To: <towertalk@contesting.com>
Subject: Tower rebar bonding
From: sawyers@inav.net (Steve Sawyers n0yvy)
Date: Sat, 11 Jan 1997 01:03:05 -0600
There are various grades of rebar. All rebar is some form of steel so it
can bee welded. The trick is the resulting microstructure of the welded
area.

Some grades of rebar have guarenteed metalurical composition and are
weldable and produce a very ductile micro structure. Some rebar is made
of recycled Toyotas which are made of recycled beer cans which are .....

The cheap stuff you get at you local Home Depot is the latter. It
typically high in carbon which when welded turns brittle and provides a
site for cracks to start.

When I was working as an engineer for a crane company, the rule of thumb
was the a welded joint would only support 10,000 psi stress in a fatigue
application. General structual steel is 36,000 psi yield or 18,000 psi
in fatigue, and Core-Ten is 50,000 and T-1 Steel was 100,000. Most rebar
is between 30,000 and 40,000. But stike an arc on any of them, and you
could only count on 10,000 psi, less if you get a brittle weld.

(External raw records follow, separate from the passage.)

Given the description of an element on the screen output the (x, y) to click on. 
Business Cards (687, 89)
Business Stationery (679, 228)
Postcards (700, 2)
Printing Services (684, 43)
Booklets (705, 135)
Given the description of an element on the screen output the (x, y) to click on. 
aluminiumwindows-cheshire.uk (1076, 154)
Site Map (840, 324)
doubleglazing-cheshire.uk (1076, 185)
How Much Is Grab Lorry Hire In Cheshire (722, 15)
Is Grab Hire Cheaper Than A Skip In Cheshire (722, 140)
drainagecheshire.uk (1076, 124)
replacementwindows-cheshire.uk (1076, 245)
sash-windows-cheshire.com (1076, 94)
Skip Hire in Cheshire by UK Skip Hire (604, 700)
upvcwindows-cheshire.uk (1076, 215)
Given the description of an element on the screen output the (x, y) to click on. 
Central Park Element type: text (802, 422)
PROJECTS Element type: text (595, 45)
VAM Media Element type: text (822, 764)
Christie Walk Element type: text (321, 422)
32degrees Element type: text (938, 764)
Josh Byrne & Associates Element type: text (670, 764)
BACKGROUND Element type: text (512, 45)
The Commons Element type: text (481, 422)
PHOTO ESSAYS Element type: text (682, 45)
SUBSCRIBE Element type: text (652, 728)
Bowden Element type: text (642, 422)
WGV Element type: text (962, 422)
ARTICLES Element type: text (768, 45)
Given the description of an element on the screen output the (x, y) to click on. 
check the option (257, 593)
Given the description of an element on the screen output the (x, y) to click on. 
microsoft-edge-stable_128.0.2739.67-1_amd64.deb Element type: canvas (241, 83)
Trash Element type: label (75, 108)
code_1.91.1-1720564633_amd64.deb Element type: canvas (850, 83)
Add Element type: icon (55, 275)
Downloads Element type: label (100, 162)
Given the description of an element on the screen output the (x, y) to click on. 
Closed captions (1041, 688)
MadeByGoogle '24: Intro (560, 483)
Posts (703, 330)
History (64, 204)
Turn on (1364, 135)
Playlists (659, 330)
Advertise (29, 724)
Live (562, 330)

You always want to place the weld in as low a stress location as
possible, so you can take advantage of the strength of the parent
material. Weldment design is a definite art and there have been books
written about it. Some of the best were writen by the Lincoln Arc
Welding Foundation. I assume you have heard of Lincold Welders - same
people.

My personal recommendation is to overlap the bars to length of 18
diameters for strength, use lots of twisty wire ties, grind the rebar to
bare metal where you want to braze copper to it, and not do a lot of
welding unless I absolutely have too. (I worked my way through college
as welder on pressure vessels, so I do know how to weld.)

In the event of lightning strike, the twisty wires will carry a lot of
current, there will be some carbonization of the concrete where the
curent flows form bar to bar, but it won't explode.